Same Site Changes in Chrome
As many of you might have seen this warning in Console in Chrome
A cookie associated with a cross-site resource at <URL> was set without the `SameSite` attribute. A future release of Chrome will only deliver cookies with cross-site requests if they are set with `SameSite=None` and `Secure`. You can review cookies in developer tools under Application>Storage>Cookies and see more details at <URL> and <URL>.
So let us see what is meaning of Same Site Attribute in Cookie Header?
Same Site Meaning:
The Same Site Cookie attribute can be used to disable third-party usage for a specific cookie.When someone is requesting data from third party site, any cookie you had on the present site will also be passed in the request header. So if you don’t want to pass these cookies, then you can set SameSite=Strict and it is set by the server when setting the cookie, and requests the browser to only send the cookie in a first-party context.This effectively makes CSRF impossible, because an attacker can not use a user’s session from his site anymore.
The server can set a same-site cookie by adding the SameSite attribute to the Set-Cookie header:
Set-Cookie: key=value; Secure; SameSite=StrictOther possible values for Same Site Attribute are None and Lax.
SameSite=Nonemeans cookies of first party will be passed in third party context.
SameSite=Lax Cookies with this setting are sent only on same-site requests or top-level navigation with non-idempotent HTTP requests, like HTTP GET.Top-level means that the URL in the address bar changes because of this navigation. This is not the case for iframes, images or XMLHttpRequests.
Chrome changes:
Google plans to add support for an IETF standard called SameSite, which requires web developers to manage cookies with the SameSite attribute component in the Set-Cookie header.
- SameSite by default cookies enforces the Lax value for all cookies that don’t specify the SameSite attribute:
- Cookies without SameSite must be secure requires that all cookies without SameSite attribute need to be Secure as well. Cookies that fail to do so will be rejected.

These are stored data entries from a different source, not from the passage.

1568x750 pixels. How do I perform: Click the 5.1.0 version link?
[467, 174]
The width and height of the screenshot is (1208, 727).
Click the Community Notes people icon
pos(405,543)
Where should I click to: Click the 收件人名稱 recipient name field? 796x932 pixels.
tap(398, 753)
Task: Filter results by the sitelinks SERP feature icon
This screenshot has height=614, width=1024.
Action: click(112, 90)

If you want to see how Chrome will behave in Feb 2020 when they will release this feature, just go to chrome://flags/ and search for Same Site and change default to “Enabled”.
What you need to do?
If you want your cookies to be passed to third party usage and don’t want to get impacted because of this Chrome change, then you need to Set SameSite=None while setting the cookie response for browser Chrome.
Set-Cookie: key=value; Secure; SameSite=NoneBut there is a catch, versions of Chrome from Chrome 51 to Chrome 66 (inclusive on both ends),these Chrome versions will reject a cookie with SameSite=Nonefor more details check this link:
https://www.chromium.org/updates/same-site/incompatible-clients
So you have to determine the version from the user agent and then set the attribute None for Same Site only for versions above 66. Following is one sample User Agent.
User-Agent: Mozilla/5.0 (Linux; Android 9; MAR-LX1A) AppleWebKit/537.36 (KHTML, like Gecko) Chrome/77.0.3865.116 Mobile Safari/537.36
Here is a sample code in Scala which shows how to retrieve the Chrome version from User agent.This is a simple way to determine chrome version from user agent, otherwise you can use some library also to get the version from user agent.
def isSameSiteApplicable(userAgent: String): Boolean = {
if (userAgent == "" || userAgent.length == 0)
false
val chromeIndex = userAgent.toLowerCase.indexOf(CHROME)
if (chromeIndex != -1) {
val index = userAgent.indexOf(".", chromeIndex)
if (index != -1) {
val version = userAgent.substring(chromeIndex + CHROME.length, index)
if (toInteger(version) >= 67) true else false
}
else false
}
else
false
}def toInteger(s: String): Int = {
try {
s.toInt
} catch {
case e: Exception => 0
}
}
Conclusion
The same-site attribute gives the possibility to disable third-party usage for any cookie. The feature improves protections against CSRF and other attacks significantly.